De grootste kwaliteit van Friesland, zo schrijft Goffe Jensma in zijn boek Het rode tasje van Salverda, is niet dat het door de eeuwen heen gelijk is gebleven, maar dat het door de eeuwen heen heeft weten om te gaan met verandering en vernieuwing. De mythe van de onveranderlijke, Friese plattelandscultuur, die eigen is aan een kleine homogene gemeenschap levend onder de klokslag van de toren in nauw contact met God, natuur, taal en traditie is een mythe die ergens in de vorige eeuw in elkaar is geknutseld. Het is een product van de late Romantiek, vooral bedacht door doemdenkers die de ziel van een volk willen redden uit de klauwen van de geschiedenis en vluchten in een imaginair verleden uit angst om voor eeuwig te verdwijnen. Het ideaal van de Friese cultuur werd op de spits gedreven, toen Friesland – ooit een van de kerngebieden van de Republiek van de zeven Provinciën – voorgoed in de periferie was terechtgekomen.
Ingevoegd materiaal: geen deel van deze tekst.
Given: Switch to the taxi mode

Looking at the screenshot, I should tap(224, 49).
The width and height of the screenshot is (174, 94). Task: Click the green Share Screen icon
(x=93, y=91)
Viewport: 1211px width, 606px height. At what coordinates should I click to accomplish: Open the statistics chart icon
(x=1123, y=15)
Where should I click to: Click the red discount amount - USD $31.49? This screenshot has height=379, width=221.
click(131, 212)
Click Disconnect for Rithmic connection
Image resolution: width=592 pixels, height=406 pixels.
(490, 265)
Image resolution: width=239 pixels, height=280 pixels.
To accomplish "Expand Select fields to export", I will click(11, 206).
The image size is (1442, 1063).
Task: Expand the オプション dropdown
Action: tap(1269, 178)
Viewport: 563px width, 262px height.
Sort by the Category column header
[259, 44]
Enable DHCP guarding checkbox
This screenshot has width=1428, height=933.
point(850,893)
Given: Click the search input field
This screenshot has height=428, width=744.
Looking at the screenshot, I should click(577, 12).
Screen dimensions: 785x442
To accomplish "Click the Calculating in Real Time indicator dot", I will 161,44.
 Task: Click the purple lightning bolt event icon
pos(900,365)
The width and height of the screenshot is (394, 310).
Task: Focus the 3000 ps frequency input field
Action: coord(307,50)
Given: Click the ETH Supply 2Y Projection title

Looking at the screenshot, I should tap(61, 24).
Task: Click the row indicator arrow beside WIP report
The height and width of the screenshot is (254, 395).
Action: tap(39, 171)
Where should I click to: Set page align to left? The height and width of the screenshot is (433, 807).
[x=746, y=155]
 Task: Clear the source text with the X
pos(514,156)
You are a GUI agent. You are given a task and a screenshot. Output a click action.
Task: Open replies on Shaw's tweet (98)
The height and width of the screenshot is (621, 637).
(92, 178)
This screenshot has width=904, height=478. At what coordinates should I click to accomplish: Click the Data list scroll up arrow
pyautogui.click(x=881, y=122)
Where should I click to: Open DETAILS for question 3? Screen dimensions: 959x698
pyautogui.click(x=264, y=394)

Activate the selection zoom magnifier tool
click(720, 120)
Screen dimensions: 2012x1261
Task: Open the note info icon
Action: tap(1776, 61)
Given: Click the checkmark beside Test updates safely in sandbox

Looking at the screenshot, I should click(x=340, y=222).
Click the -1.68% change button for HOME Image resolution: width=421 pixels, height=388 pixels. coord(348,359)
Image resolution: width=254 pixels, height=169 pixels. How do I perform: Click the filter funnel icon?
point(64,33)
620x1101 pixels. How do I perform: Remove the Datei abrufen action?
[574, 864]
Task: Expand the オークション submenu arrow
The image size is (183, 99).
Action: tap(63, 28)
Ergens in die late negentiende eeuw moet ook het ideaalbeeld van het kleine Friese dorp zijn ontstaan. Al het kwaad werd opeens in de grote stad gesitueerd. ‘It lytse doarp’ werd heilig verklaard. De constructie van deze mythe ging in feite gelijk op met het ontstaan van het verdriet van Friesland. In die laatste decennia van de negentiende eeuw werd Friesland getroffen door een zware recessie, wat leidde tot een uittocht van 150 duizend emigranten op de vlucht voor de landbouwcrisis en op zoek naar geluk waar ook ter wereld. De achterblijvers klampten zich met al hun gevoelens vast aan het ideaal van het platteland. Je kunt iets van die intense emotie nog altijd ontwaren in de geschilderde landschappen en dorpsgezichten van Cor Reisma, Johan Elsinga en Gerrit Benner. Zij schilderden als geen ander de beelden van het gekwelde verlangen naar de ongeschonden horizon. Ingetogen en hartstochtelijk. Het waren zuivere, kernachtige, ongerepte dorpsgezichten, zonder witte schimmel en zenuwziekte verwekkende windturbines.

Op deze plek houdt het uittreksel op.